Voltage-clamp con due microelettrodi (TEVC)
Le registrazioni di TEVC saranno fatte su oociti di Xenopus a ~22°C, 1-8 giorni dopo l’iniezione con l’RNA. Sarà usato un amplificatore GeneClamp 500 (Axon) interfacciato collegato al PC mediante una interfaccia ITC-16 (Instrutech). Le registrazioni saranno fatte nella soluzione contenente: (mM): NaCl 96, KCl 2, MgCl2 1, CaCl2 1.8, HEPES 5, pH=7.4. (vedi Imbrici et al., 2007 per maggiori dettagli).

Registrazioni di patch-clamp da fettine di cervello
Le fettine (180-300 um) saranno prelevate da topi +/+, +/-, -/- e perfuse alla velocità di 2 ml/min con ACSF riscaldata (30-31°C) contenente (mM): NaCl (124), KCl (3), KH2PO4 (1.25), NaHCO3 (26), CaCl2 (3.4), MgSO4 (2.5), D-Glucosio (10), and L-ascorbato (2) ed equilibrata con 95% O2-5% CO2 a pH 7.3. Sarà utilizzato un amplificatore EPC-9 per le registrazioni doppie (HEKA) da neuroni visualizzati con una videocamera Hamamatsu Infrared-Optics e con microscopio Axioskop 2FS (Zeiss). L’elettrodo del patch conterrà (mM): 140 K-gluconate (or K-Methylsulfate), 2 MgCl2, 10 K-HEPES, 0.1 K-EGTA, 4 Na-ATP, 0.3 GTP, pH 7.3.

Microscopia confocale
Gli oociti saranno iniettati con i DNA relativi ai costrutti fluorescenti e le immagini saranno acquisite con ingrandimenti a 103x, utilizzando un microscopio confocale Bio-Rad Radiance2000 e un software Scion Image (NIH; vedi Imbrici et al., 2004 per maggiori dettagli).

Biologia molecolare
Le mutazioni puntiformi saranno introdotte nel gene umano Kv1.1 utilizzando QuikChange Site-Directed Mutagenesis Kit (Stratagene) ed i costrutti saranno generati utilizzando tecniche di biologia molecolare standard (vedi D’Adamo et al., 1999 per maggiori dettagli).

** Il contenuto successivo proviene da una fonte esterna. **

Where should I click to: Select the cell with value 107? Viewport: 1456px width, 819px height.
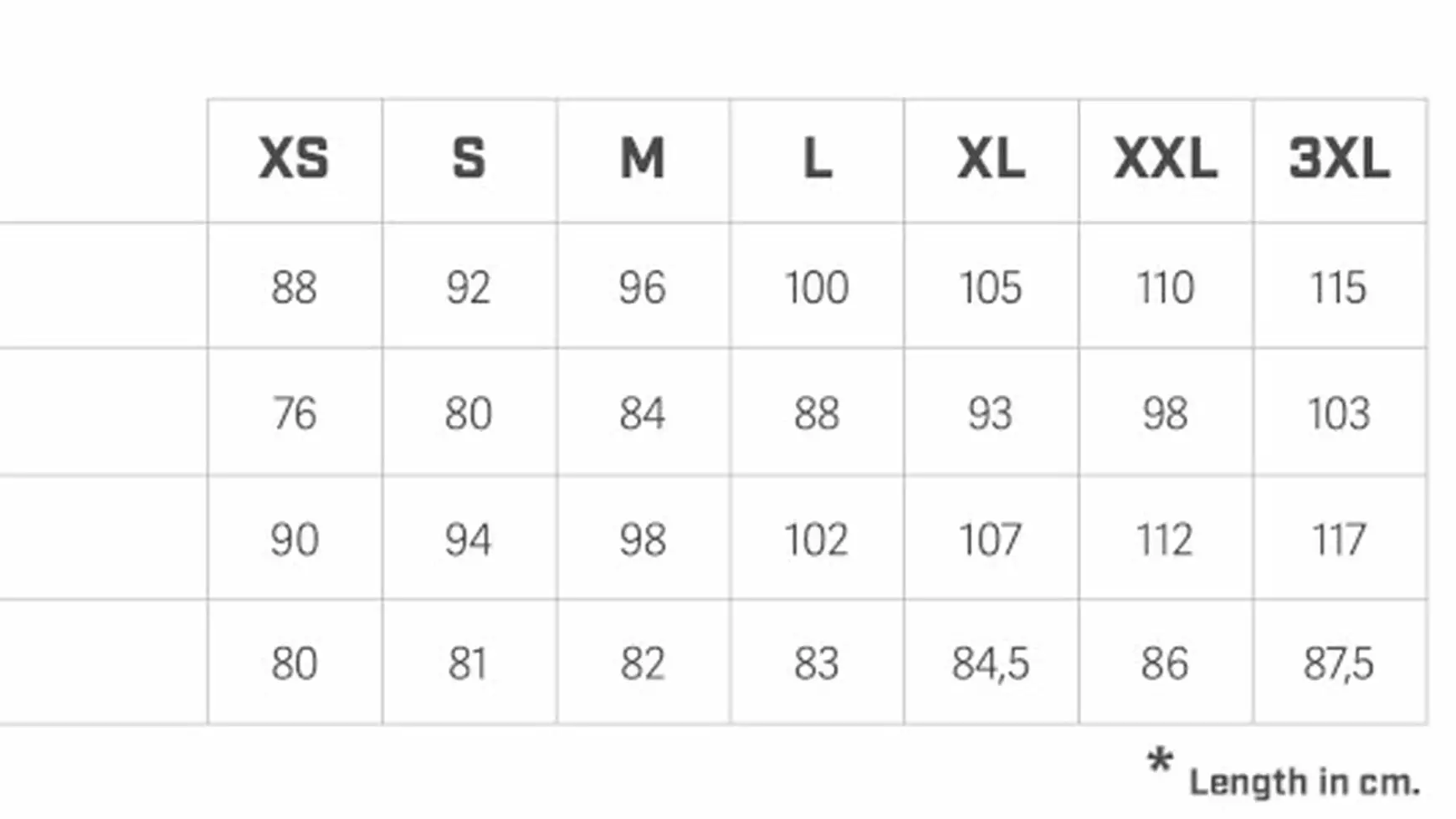point(991,540)
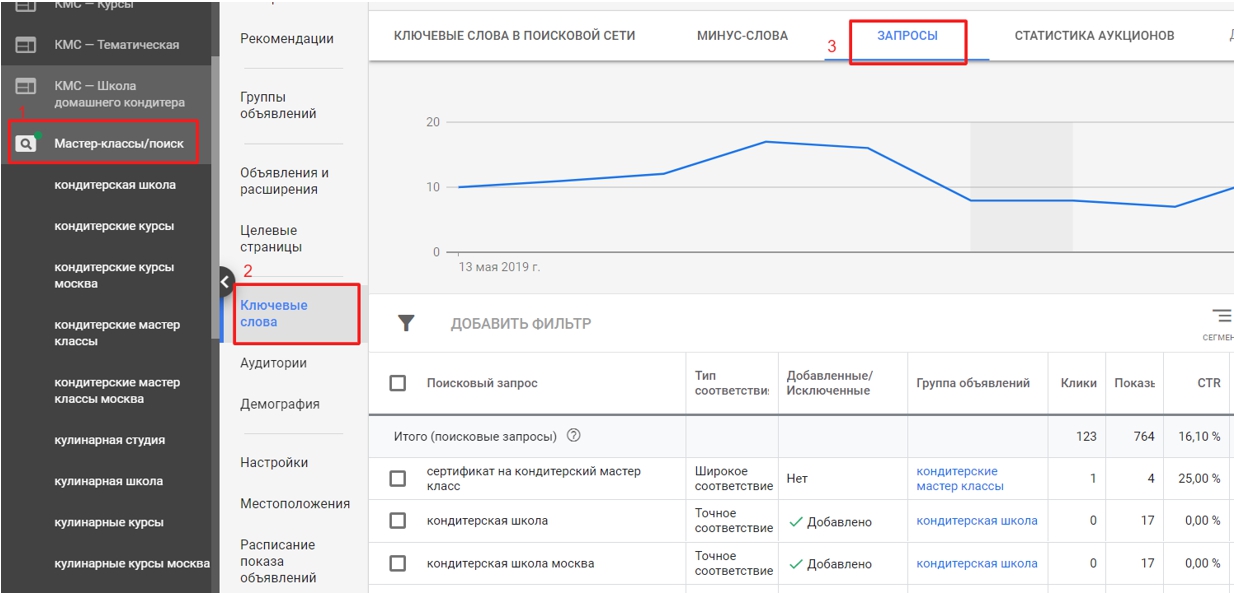Open the Аудитории menu item

[x=273, y=363]
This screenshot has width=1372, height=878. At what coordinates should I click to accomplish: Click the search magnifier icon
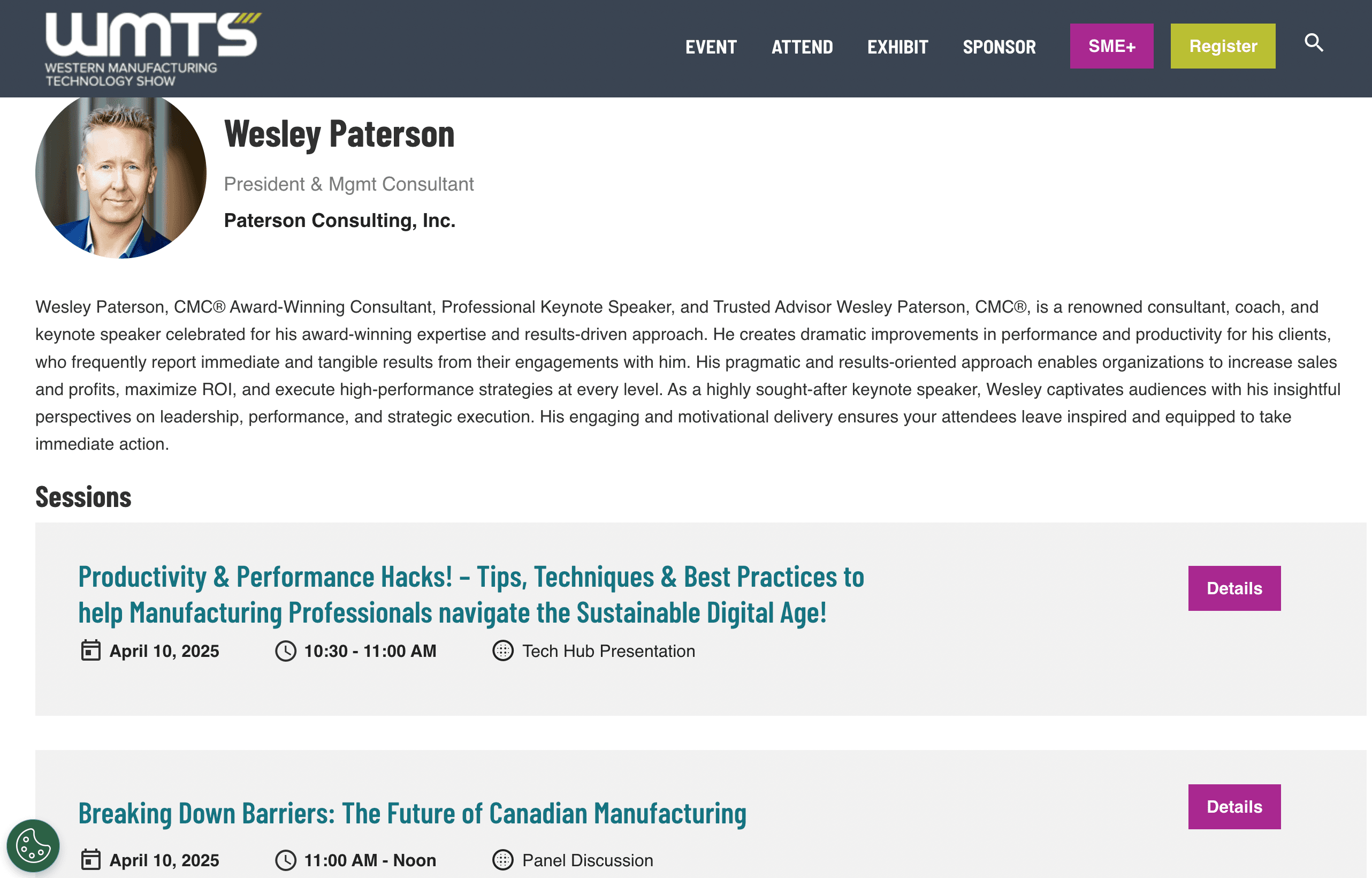tap(1313, 43)
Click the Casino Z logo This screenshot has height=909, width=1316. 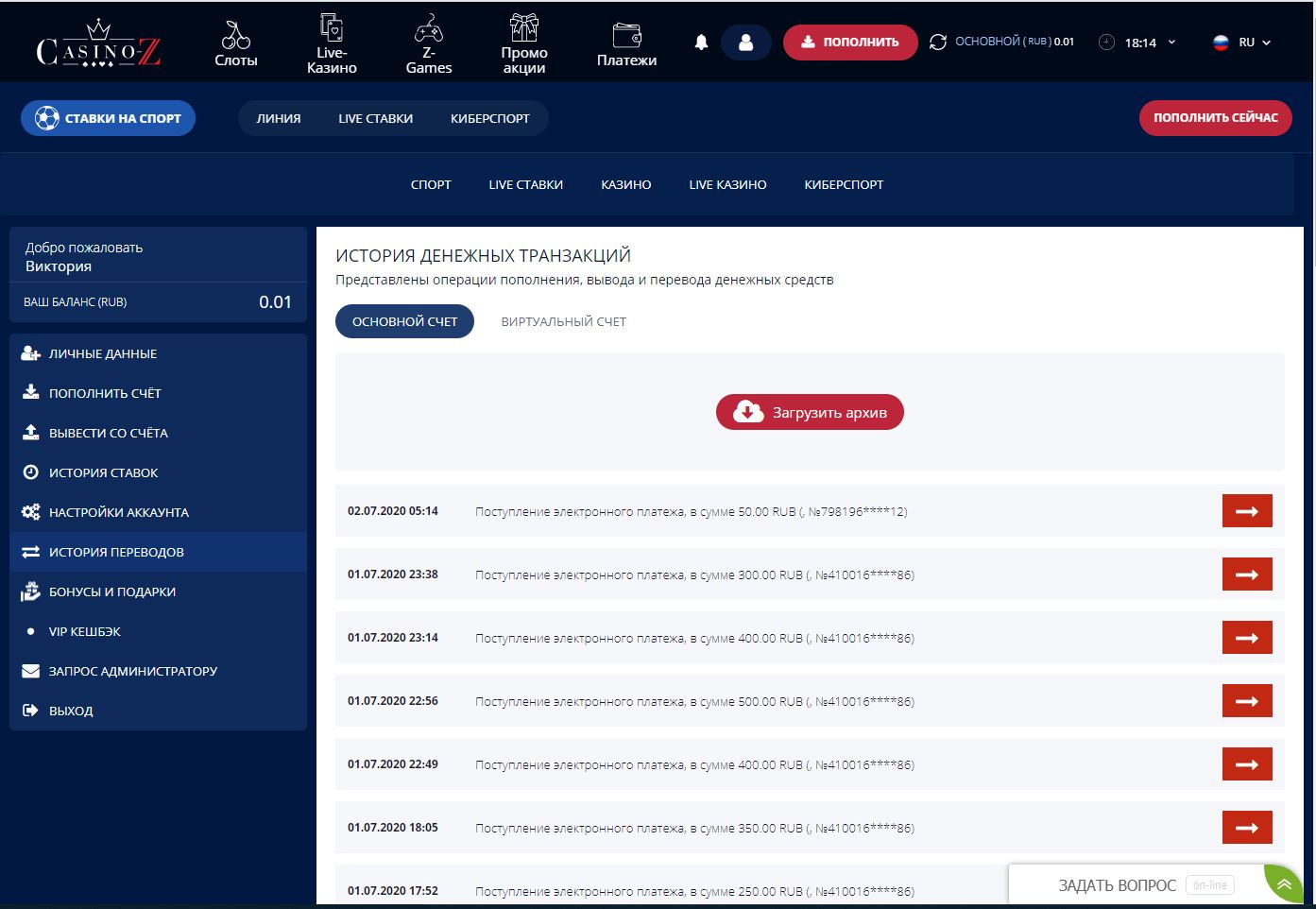(x=98, y=44)
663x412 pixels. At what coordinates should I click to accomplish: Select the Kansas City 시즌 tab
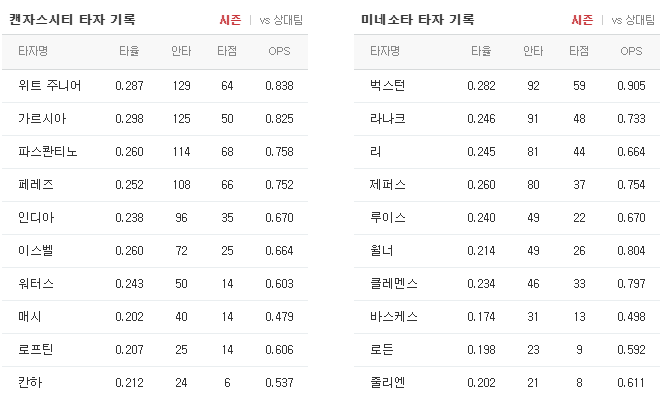[230, 20]
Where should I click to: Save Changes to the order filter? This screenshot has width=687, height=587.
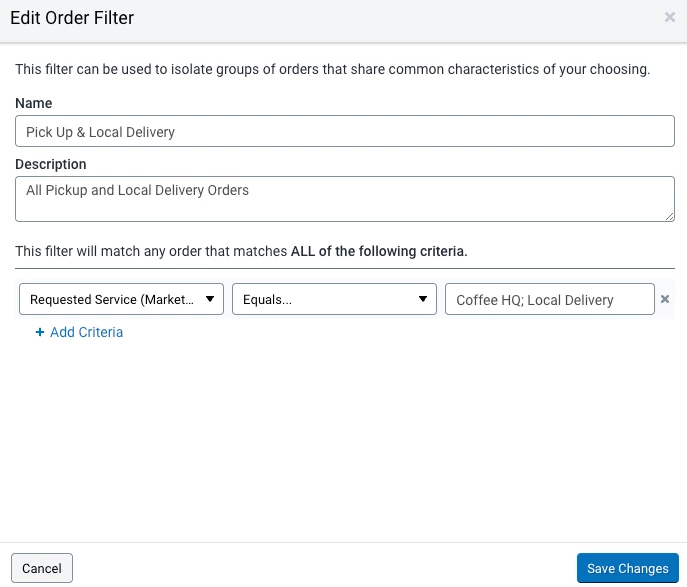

Preparazione di oociti ed iniezione di RNA
Gli oociti saranno iniettati con 50 nL di cRNAs, incubati a 16°C in media ND96 contenente (mM): NaCl 96, KCl 2, MgCl2 1, CaCl2 1.8, HEPES 5, gentamicina 50 ug/ml (vedi D’Adamo et al., 1999 per maggiori dettagli).